* **WHAT TO WORK ON**
Scan the records below for the line containing "Červenec 2018 (1183, 1449)" and the line containing "Červen 2019 (1179, 1385)". Copy both, plus every line between, exactly.

* **GIVEN RECORDS**
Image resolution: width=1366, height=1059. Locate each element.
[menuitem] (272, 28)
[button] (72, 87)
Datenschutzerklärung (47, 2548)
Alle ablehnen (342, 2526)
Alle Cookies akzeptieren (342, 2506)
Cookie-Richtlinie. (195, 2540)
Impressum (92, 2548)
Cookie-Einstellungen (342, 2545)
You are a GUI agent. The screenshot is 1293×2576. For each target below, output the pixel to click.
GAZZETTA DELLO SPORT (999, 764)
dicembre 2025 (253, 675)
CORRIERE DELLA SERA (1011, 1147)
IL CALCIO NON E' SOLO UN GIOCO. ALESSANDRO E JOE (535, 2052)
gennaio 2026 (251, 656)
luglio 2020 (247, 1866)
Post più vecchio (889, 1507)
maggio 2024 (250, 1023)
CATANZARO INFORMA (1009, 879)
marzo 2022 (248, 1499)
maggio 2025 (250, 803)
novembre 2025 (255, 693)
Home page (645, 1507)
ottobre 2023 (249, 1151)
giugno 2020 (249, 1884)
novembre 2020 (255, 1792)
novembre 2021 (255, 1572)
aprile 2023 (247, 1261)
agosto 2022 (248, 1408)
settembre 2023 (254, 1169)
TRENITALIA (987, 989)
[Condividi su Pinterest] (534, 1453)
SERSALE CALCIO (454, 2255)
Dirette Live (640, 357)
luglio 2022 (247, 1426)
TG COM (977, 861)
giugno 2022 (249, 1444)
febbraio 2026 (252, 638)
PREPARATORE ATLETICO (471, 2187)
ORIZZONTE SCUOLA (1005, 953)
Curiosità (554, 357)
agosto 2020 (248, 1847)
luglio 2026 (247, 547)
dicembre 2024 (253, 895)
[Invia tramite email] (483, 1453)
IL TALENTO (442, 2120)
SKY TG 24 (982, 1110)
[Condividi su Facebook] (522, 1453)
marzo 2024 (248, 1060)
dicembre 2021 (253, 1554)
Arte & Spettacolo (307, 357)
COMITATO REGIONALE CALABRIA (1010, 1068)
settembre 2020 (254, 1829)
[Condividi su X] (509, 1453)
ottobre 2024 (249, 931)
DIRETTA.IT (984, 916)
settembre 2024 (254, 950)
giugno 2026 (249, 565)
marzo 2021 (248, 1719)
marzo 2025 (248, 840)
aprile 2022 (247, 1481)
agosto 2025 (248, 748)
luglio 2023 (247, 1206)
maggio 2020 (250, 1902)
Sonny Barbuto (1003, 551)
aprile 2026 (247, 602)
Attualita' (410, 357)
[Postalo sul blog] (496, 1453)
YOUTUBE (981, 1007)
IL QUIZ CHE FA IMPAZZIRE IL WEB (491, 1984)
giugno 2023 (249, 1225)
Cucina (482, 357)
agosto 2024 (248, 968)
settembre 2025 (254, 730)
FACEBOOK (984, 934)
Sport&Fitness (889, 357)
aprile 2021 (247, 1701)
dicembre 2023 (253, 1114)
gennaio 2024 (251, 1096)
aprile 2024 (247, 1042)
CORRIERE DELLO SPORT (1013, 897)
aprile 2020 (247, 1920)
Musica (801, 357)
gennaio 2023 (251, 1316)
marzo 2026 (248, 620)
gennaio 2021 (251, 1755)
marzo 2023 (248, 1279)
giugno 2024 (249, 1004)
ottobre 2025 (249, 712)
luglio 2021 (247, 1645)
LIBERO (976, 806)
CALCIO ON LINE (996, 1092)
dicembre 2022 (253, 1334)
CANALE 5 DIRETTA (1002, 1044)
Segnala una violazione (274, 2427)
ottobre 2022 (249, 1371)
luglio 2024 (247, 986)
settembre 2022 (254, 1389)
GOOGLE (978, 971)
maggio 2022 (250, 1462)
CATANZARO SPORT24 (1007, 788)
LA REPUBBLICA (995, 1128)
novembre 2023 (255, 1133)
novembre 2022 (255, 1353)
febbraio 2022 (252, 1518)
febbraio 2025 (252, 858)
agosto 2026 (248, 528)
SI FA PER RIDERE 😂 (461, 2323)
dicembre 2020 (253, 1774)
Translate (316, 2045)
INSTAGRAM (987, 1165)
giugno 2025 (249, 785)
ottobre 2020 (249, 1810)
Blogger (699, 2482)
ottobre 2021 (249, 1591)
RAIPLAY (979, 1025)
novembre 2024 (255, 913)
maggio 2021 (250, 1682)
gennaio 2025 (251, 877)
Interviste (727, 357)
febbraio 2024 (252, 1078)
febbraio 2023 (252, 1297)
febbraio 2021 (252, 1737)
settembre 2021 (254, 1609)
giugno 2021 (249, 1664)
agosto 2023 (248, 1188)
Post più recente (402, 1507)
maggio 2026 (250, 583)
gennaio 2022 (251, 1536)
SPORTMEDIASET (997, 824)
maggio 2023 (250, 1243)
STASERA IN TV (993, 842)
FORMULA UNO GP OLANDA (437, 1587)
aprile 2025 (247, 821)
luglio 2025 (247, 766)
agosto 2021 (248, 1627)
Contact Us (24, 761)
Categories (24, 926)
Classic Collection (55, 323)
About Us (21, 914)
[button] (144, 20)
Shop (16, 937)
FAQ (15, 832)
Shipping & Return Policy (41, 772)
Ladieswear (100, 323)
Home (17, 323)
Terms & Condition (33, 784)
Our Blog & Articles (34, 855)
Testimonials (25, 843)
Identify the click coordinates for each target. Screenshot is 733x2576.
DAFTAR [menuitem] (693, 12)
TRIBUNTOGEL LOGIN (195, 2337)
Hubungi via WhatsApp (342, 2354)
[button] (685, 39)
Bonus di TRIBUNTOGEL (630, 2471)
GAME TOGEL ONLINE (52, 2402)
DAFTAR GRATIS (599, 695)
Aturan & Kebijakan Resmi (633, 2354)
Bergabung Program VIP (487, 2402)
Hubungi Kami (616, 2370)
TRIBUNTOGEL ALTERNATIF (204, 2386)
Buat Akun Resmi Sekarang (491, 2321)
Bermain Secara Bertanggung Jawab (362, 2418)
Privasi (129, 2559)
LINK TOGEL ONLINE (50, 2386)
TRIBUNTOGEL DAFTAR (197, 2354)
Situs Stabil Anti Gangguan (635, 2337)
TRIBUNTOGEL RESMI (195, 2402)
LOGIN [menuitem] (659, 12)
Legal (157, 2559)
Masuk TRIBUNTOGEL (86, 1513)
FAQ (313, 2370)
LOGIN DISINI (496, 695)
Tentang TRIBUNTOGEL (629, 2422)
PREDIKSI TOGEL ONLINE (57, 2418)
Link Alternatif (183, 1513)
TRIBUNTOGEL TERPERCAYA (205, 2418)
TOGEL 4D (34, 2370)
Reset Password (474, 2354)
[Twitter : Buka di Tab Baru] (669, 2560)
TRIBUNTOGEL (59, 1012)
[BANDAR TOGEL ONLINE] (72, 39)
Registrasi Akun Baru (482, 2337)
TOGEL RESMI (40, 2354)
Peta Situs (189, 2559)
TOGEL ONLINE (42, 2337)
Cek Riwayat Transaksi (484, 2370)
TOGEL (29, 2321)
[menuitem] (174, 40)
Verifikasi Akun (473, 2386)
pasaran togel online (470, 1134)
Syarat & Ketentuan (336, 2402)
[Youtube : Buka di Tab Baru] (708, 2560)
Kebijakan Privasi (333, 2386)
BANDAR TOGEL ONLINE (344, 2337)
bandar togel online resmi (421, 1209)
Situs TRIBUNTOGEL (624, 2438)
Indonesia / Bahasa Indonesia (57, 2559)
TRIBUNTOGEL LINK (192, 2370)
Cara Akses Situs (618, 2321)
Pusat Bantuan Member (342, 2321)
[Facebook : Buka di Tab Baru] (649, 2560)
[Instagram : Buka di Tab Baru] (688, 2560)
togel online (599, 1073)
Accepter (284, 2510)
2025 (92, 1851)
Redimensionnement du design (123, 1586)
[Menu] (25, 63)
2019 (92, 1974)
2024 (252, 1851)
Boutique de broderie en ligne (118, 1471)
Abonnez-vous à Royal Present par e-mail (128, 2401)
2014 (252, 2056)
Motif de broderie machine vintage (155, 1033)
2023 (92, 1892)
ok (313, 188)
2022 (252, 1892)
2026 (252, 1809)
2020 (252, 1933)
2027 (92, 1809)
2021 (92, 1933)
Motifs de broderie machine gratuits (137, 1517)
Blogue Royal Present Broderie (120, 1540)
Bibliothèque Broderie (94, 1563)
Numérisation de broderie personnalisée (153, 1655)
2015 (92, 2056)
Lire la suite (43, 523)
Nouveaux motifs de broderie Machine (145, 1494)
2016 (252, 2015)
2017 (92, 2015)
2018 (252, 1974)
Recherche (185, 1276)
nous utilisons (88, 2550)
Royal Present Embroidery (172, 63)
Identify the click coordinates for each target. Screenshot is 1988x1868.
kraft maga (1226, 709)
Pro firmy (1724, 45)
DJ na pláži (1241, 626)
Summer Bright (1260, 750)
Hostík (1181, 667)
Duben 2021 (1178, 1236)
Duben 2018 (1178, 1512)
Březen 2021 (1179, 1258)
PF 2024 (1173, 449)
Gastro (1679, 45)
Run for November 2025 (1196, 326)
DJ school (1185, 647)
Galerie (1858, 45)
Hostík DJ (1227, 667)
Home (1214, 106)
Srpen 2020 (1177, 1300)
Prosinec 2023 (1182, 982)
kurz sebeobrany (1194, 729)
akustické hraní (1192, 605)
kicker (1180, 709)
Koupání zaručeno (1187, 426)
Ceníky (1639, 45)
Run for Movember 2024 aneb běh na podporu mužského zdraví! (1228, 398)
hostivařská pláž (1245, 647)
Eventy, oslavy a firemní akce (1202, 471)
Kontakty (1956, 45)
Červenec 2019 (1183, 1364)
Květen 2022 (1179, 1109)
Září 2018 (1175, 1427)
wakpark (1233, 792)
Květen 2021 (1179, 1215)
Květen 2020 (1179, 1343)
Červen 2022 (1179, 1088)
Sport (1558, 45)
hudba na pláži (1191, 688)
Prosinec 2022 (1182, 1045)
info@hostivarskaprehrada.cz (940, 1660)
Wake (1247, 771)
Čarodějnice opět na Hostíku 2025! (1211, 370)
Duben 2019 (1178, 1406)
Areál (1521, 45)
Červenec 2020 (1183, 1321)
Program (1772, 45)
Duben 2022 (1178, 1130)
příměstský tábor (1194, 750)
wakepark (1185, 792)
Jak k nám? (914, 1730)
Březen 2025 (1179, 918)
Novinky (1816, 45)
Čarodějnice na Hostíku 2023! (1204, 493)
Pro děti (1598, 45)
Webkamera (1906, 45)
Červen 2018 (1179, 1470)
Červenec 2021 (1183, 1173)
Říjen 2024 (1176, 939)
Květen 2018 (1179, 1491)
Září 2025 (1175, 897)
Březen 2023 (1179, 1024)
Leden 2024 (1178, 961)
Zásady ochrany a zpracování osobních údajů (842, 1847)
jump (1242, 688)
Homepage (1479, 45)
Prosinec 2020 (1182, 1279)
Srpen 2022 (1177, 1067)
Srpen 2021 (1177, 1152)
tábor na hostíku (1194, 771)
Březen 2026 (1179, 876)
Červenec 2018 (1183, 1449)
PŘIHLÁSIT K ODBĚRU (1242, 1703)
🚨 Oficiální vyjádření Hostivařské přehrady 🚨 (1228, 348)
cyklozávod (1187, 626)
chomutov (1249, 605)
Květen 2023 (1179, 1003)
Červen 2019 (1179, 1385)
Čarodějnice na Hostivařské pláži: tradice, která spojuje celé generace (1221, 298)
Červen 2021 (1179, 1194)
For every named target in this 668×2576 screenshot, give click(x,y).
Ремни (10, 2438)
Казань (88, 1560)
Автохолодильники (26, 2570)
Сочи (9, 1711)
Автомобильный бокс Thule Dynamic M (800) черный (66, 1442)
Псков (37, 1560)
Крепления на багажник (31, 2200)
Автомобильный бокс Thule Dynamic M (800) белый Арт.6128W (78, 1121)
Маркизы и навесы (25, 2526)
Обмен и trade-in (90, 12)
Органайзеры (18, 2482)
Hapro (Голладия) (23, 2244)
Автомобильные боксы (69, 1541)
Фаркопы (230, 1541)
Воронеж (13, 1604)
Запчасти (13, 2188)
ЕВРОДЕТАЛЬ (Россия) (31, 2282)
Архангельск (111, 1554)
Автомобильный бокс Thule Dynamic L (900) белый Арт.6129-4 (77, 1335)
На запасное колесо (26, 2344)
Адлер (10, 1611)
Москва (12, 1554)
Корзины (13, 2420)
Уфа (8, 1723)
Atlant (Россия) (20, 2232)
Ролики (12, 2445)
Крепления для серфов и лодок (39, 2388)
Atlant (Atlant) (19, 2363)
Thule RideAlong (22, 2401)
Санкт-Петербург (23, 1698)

* **RESULT FOR THIS EXERCISE**
Červenec 2018 (1183, 1449)
PŘIHLÁSIT K ODBĚRU (1242, 1703)
🚨 Oficiální vyjádření Hostivařské přehrady 🚨 (1228, 348)
cyklozávod (1187, 626)
chomutov (1249, 605)
Květen 2023 (1179, 1003)
Červen 2019 (1179, 1385)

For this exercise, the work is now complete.